[Stored data entries]
□ □ □

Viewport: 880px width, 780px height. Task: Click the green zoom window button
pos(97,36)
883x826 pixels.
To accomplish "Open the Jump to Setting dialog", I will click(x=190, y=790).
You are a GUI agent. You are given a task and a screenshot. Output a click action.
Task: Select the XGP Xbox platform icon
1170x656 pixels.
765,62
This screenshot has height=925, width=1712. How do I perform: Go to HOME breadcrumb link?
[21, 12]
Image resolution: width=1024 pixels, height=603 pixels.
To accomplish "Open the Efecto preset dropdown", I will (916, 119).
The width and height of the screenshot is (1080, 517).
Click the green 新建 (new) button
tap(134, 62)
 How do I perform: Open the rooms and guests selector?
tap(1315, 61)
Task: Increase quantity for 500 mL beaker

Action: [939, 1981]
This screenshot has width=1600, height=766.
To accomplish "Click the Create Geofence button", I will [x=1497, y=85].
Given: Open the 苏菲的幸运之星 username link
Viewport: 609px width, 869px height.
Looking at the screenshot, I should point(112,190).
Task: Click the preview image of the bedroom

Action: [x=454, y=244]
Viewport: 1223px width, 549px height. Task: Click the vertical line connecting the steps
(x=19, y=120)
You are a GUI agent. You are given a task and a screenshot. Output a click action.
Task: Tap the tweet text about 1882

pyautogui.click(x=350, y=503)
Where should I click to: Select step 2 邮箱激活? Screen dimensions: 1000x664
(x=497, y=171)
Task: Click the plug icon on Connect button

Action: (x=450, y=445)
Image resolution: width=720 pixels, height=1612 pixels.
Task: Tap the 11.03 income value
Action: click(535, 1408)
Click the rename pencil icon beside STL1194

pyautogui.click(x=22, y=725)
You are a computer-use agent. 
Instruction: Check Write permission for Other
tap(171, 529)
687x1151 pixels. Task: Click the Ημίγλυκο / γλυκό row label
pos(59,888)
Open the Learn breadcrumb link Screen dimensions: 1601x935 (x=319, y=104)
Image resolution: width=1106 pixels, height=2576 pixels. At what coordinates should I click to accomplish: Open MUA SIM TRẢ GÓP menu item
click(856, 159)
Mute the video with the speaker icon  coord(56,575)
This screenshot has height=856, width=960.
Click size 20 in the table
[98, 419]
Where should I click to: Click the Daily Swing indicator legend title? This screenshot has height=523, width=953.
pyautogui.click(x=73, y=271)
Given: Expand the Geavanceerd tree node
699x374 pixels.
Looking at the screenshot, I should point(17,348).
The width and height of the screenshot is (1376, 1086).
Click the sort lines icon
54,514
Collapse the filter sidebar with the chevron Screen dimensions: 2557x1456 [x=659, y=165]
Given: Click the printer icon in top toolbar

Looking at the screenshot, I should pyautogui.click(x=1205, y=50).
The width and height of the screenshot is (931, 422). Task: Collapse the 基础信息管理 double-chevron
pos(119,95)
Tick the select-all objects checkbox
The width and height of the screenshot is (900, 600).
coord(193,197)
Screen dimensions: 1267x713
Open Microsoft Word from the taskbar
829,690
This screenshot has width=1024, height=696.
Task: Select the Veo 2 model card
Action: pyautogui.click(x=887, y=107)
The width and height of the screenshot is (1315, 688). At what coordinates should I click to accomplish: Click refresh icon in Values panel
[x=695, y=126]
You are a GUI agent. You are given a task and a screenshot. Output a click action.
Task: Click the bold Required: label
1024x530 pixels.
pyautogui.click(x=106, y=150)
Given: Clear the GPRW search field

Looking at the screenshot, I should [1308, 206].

□ □ □

Every entry above should come back exactly as written.

Viewport: 880px width, 780px height. Task: Click the green zoom window button
pos(97,36)
883x826 pixels.
To accomplish "Open the Jump to Setting dialog", I will click(x=190, y=790).
You are a GUI agent. You are given a task and a screenshot. Output a click action.
Task: Select the XGP Xbox platform icon
1170x656 pixels.
765,62
This screenshot has height=925, width=1712. How do I perform: Go to HOME breadcrumb link?
[21, 12]
Image resolution: width=1024 pixels, height=603 pixels.
To accomplish "Open the Efecto preset dropdown", I will (916, 119).
The width and height of the screenshot is (1080, 517).
Click the green 新建 (new) button
tap(134, 62)
 How do I perform: Open the rooms and guests selector?
tap(1315, 61)
Task: Increase quantity for 500 mL beaker

Action: [939, 1981]
This screenshot has width=1600, height=766.
To accomplish "Click the Create Geofence button", I will [x=1497, y=85].
Given: Open the 苏菲的幸运之星 username link
Viewport: 609px width, 869px height.
Looking at the screenshot, I should point(112,190).
Task: Click the preview image of the bedroom

Action: [x=454, y=244]
Viewport: 1223px width, 549px height. Task: Click the vertical line connecting the steps
(x=19, y=120)
You are a GUI agent. You are given a task and a screenshot. Output a click action.
Task: Tap the tweet text about 1882

pyautogui.click(x=350, y=503)
Where should I click to: Select step 2 邮箱激活? Screen dimensions: 1000x664
(x=497, y=171)
Task: Click the plug icon on Connect button

Action: (x=450, y=445)
Image resolution: width=720 pixels, height=1612 pixels.
Task: Tap the 11.03 income value
Action: click(535, 1408)
Click the rename pencil icon beside STL1194

pyautogui.click(x=22, y=725)
You are a computer-use agent. 
Instruction: Check Write permission for Other
tap(171, 529)
687x1151 pixels. Task: Click the Ημίγλυκο / γλυκό row label
pos(59,888)
Open the Learn breadcrumb link Screen dimensions: 1601x935 (x=319, y=104)
Image resolution: width=1106 pixels, height=2576 pixels. At what coordinates should I click to accomplish: Open MUA SIM TRẢ GÓP menu item
click(856, 159)
Mute the video with the speaker icon  coord(56,575)
This screenshot has height=856, width=960.
Click size 20 in the table
[98, 419]
Where should I click to: Click the Daily Swing indicator legend title? This screenshot has height=523, width=953.
pyautogui.click(x=73, y=271)
Given: Expand the Geavanceerd tree node
699x374 pixels.
Looking at the screenshot, I should point(17,348).
The width and height of the screenshot is (1376, 1086).
Click the sort lines icon
54,514
Collapse the filter sidebar with the chevron Screen dimensions: 2557x1456 [x=659, y=165]
Given: Click the printer icon in top toolbar

Looking at the screenshot, I should pyautogui.click(x=1205, y=50).
The width and height of the screenshot is (931, 422). Task: Collapse the 基础信息管理 double-chevron
pos(119,95)
Tick the select-all objects checkbox
The width and height of the screenshot is (900, 600).
coord(193,197)
Screen dimensions: 1267x713
Open Microsoft Word from the taskbar
829,690
This screenshot has width=1024, height=696.
Task: Select the Veo 2 model card
Action: pyautogui.click(x=887, y=107)
The width and height of the screenshot is (1315, 688). At what coordinates should I click to accomplish: Click refresh icon in Values panel
[x=695, y=126]
You are a GUI agent. You are given a task and a screenshot. Output a click action.
Task: Click the bold Required: label
1024x530 pixels.
pyautogui.click(x=106, y=150)
Given: Clear the GPRW search field

Looking at the screenshot, I should [1308, 206].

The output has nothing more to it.